• **WORK INSTRUCTIONS**
There is a line containing "Read More (74, 2448)" in the entries below. Repeat that line and every line after it exactly, and nothing more.

[Stored data]
○ ○ ○ ○ ○

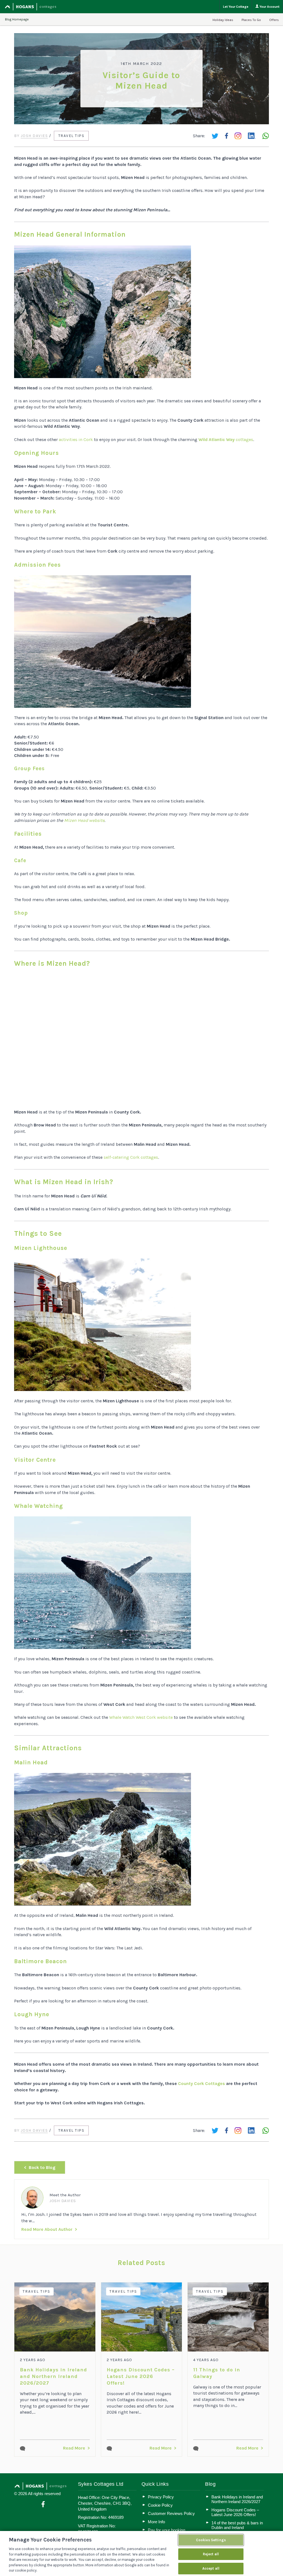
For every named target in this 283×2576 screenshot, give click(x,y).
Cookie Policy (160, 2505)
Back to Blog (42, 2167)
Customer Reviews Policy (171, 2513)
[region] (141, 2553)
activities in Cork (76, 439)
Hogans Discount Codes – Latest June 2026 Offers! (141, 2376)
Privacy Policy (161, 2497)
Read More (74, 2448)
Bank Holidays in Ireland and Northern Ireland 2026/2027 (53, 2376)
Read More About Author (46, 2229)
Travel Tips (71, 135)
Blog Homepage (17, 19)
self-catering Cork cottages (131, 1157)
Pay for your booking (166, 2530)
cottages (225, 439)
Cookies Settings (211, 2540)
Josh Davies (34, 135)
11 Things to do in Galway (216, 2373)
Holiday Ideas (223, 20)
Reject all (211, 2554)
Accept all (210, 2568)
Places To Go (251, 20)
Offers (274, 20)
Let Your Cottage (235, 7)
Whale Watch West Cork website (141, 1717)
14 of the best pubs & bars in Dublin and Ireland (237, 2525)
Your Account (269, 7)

○ ○ ○ ○ ○

• **YOUR SOLUTION**
Read More (74, 2448)
Bank Holidays in Ireland and Northern Ireland 2026/2027 (53, 2376)
Read More About Author (46, 2229)
Travel Tips (71, 135)
Blog Homepage (17, 19)
self-catering Cork cottages (131, 1157)
Pay for your booking (166, 2530)
cottages (225, 439)
Cookies Settings (211, 2540)
Josh Davies (34, 135)
11 Things to do in Galway (216, 2373)
Holiday Ideas (223, 20)
Reject all (211, 2554)
Accept all (210, 2568)
Places To Go (251, 20)
Offers (274, 20)
Let Your Cottage (235, 7)
Whale Watch West Cork website (141, 1717)
14 of the best pubs & bars in Dublin and Ireland (237, 2525)
Your Account (269, 7)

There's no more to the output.